== REQUIRED ACTION ==
Check every line of the records below for the string "computer" and copy the ones that have it.

== THE RECORDS ==
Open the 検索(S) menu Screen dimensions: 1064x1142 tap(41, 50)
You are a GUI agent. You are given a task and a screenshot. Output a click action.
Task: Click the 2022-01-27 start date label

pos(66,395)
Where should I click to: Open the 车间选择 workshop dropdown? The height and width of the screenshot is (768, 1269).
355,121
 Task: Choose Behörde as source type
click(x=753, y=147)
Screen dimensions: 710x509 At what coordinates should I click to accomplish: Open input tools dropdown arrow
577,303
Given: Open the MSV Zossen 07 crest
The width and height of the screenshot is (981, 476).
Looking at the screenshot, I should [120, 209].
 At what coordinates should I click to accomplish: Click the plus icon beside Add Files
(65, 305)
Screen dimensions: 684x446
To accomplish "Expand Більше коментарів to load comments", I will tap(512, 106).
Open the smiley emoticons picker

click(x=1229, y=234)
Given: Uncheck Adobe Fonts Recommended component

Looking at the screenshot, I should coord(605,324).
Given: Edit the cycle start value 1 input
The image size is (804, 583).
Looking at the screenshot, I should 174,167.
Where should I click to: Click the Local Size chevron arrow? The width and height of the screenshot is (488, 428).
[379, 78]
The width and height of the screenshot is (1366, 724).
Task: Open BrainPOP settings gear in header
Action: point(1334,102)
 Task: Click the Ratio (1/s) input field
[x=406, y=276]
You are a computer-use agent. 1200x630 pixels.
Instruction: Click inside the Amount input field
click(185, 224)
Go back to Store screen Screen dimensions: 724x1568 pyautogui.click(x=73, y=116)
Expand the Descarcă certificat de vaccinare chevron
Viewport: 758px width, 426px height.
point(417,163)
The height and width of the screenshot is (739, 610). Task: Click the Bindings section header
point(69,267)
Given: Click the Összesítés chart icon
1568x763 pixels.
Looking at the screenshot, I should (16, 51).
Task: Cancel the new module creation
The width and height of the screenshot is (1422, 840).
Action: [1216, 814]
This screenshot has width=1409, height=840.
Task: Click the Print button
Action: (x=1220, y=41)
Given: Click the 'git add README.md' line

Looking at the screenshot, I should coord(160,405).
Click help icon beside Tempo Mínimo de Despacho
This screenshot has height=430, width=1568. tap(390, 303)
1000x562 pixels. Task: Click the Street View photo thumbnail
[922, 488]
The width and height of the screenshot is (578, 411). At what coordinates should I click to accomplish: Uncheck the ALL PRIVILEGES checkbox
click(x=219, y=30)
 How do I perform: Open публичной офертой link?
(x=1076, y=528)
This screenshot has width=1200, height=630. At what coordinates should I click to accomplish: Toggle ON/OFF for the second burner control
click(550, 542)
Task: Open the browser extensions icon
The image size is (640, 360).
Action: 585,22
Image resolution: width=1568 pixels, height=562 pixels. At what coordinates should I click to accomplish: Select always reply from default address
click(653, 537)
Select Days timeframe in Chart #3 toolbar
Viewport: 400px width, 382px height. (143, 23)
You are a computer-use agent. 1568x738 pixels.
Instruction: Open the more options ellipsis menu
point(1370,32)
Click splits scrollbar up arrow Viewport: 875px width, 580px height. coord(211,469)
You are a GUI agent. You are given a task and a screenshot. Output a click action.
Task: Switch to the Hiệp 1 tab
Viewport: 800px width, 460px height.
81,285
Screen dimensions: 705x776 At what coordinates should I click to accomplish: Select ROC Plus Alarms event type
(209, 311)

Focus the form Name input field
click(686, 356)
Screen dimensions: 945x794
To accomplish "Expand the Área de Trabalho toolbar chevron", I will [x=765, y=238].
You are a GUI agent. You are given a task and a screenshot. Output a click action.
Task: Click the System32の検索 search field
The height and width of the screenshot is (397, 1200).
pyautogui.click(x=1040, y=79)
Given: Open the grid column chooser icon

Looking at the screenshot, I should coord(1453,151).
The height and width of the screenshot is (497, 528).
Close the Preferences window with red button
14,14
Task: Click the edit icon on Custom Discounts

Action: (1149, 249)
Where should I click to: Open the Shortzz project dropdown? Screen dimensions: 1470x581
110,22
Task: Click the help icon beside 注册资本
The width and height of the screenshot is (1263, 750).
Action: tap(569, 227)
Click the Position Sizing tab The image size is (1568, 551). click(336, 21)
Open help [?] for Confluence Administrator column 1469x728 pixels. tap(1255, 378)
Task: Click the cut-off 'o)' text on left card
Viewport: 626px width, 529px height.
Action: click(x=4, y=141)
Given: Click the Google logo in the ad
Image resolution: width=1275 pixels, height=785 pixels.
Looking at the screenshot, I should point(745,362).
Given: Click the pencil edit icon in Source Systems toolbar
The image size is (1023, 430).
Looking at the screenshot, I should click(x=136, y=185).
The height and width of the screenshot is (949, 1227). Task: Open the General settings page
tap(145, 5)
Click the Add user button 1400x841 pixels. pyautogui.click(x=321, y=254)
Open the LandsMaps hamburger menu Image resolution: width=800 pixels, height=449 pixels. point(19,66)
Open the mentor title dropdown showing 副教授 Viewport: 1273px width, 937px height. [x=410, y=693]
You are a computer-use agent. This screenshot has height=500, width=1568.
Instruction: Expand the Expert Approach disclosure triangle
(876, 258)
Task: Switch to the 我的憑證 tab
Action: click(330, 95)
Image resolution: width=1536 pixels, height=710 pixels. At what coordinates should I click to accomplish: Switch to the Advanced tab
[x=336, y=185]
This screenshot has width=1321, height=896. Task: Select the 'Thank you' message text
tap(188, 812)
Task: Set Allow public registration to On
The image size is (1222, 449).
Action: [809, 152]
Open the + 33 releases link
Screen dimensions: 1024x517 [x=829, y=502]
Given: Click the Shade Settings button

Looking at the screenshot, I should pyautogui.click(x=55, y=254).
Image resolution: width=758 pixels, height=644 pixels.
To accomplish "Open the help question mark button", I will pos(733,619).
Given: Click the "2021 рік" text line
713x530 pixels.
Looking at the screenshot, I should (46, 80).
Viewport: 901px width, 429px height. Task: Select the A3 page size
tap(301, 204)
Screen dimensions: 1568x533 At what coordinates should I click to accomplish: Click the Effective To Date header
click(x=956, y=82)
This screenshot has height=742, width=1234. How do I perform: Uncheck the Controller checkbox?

== REPLY TO THE EXERCISE ==
You are a computer-use agent. 1200x630 pixels.
You are a computer-use agent. 1568x738 pixels.
You are a computer-use agent. This screenshot has height=500, width=1568.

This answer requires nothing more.